The media can help to change the stereotypes. Granted, mindsets don’t change overnight; however, we should not be complacent about achieving gender parity.
The government and citizens should work to rectify the present situation.
Wong Hoi-lam, Yau Yat Chuen
Only rich gain as flat prices hit ridiculous level
Property prices in Hong Kong are now so high that the present situation is unacceptable.
Even young people who have graduated from university and have a good career can’t afford the down payment needed to get a mortgage for a small flat. Most of them are forced to rent or, if they cannot afford even that, stay with their families.
According to one survey, average flat prices in Hong Kong are “more than 19 times median income at the highest measure in 11 years” (“Why cooling measures fail to rein in property prices in HK”, March 23). The only beneficiaries from these crazy flat prices are the rich, who use property as an investment tool. These investment and speculation activities are the biggest cause of the price hikes.
They buy low, hold on to the property and then sell at a much higher price. You might need as much as HK$4 million just for a 200 sq ft flat.
Because of these housing problems, more citizens are forced to live in subdivided flats. And because of inflation, many struggle to the pay the rents for these tiny units. Many residents would argue that they are experiencing a lowering of their quality of life.
For a teenager who does not come from a rich family, eventually owning flat is an impossible dream. I will rent, as it is cheaper than trying in vain to buy a flat, and spend more money on entertainment and education.
Peter Tam, Po Lam
Competing on a screen is not really sport
I disagree with Coco Chow about providing funding for electronic sports (“Government should boost e-sports in city”, March 14).
E-sports are not real sport. The experience is not like that of an athlete who is involved in a gruelling training regime and can then have a real sense of achievement if they win.
When I think of sport, I think of people outdoors running and doing other forms of exercise.

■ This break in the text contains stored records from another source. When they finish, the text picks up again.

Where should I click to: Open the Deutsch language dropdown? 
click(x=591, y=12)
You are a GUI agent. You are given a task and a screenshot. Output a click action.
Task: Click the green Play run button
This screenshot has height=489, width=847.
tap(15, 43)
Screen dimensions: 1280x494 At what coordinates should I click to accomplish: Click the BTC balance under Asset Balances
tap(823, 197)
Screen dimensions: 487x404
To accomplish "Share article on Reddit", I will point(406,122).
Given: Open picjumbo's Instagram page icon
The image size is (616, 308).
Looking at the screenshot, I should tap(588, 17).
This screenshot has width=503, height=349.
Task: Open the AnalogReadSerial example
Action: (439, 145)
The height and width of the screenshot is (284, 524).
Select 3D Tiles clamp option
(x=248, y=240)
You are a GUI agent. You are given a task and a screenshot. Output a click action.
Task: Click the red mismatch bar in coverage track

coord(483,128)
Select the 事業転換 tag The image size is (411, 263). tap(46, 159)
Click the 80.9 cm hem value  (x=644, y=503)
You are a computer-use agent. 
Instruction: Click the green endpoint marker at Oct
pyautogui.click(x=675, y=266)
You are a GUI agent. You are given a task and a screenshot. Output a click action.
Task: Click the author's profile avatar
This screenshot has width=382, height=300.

We also need to think about the health aspect. Spending longer periods of time looking at a screen while playing e-sports can cause eye strain.
I do not think the government should fund the development of e-sports.
Vivian Lau Siu-yee, Sheung Shui
Online abuse victims must sound alarm
Cyberbullying is a factor when you look at reasons for students committing suicide.
One way to deal with cyberbullying is for parents to keep the lines of communication open with their children, so they can see if there is a problem.
Schools must hold talks to explain to students the potential risks when using the internet and how to avoid them. Also, students have to be told that if they are victims of online bullying they should talk straight away to someone they trust.
Yuki Wong, Tseung Kwan O
City struggling with e-waste needs solutions
It is difficult for Hong Kong to develop a sizeable sector to deal with all the electronic waste it generates.
One problem is the lack of land; secondly, our city does not have enough home-grown professionals with the specialist knowledge required to run an e-waste plant safely and effectively.
For these reasons, there is not enough recycling of the large volumes of e-waste in Hong Kong – we are generating at least 70,000 tonnes a year.
It is therefore not feasible for all the e-waste that is generated here to be processed and recycled in the city.
We do not even have enough land for the housing we need, never mind a network of e-waste plants.
We hear so many complaints from people about the long waiting lists for a public housing flat, and they are getting longer.
I believe there must be developed nations with sufficient room and the right expertise that would be willing to take some of our e-waste so that it could be recycled there.
I know it would take time, but after negotiations, surely we could come to an agreement with these countries and sign the relevant commercial contracts and make sure all the expert personnel and safety regulations are in place.